How many lines in the listing below contain the word "number"? Reply with the count alone.

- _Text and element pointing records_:
%%
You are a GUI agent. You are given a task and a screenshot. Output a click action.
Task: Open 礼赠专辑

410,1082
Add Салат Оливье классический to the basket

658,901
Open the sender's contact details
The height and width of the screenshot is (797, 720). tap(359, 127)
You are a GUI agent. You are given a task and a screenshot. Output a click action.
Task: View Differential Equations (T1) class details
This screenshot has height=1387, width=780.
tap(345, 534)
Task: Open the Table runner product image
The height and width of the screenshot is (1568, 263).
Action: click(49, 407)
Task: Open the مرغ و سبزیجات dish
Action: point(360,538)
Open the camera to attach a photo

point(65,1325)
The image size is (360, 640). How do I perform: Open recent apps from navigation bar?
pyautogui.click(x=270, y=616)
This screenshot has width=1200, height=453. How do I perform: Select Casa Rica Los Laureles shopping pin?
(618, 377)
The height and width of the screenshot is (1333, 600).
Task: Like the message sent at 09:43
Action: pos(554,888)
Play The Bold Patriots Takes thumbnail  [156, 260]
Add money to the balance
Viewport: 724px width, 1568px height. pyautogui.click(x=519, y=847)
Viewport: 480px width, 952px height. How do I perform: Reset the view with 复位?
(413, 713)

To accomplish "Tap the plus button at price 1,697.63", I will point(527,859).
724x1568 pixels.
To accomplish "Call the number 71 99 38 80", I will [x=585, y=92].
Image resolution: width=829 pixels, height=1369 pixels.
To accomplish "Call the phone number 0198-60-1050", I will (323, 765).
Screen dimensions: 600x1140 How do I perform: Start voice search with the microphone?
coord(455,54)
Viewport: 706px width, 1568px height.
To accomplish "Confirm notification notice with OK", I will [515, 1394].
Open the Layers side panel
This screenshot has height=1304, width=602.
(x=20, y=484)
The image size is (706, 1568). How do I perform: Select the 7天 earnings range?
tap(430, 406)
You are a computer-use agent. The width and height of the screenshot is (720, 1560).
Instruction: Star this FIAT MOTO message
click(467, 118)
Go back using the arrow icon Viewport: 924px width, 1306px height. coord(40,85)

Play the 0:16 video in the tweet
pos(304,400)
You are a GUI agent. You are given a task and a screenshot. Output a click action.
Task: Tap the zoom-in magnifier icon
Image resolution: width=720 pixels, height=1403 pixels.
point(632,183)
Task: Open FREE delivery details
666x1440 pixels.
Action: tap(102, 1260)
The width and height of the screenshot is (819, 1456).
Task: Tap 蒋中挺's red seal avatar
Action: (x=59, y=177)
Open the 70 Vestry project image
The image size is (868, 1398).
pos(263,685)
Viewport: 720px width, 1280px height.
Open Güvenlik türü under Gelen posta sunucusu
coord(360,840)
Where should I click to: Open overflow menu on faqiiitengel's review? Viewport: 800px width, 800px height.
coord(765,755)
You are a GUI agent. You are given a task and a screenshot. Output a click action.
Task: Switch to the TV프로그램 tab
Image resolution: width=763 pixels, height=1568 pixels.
%%
- _Written solution_:
2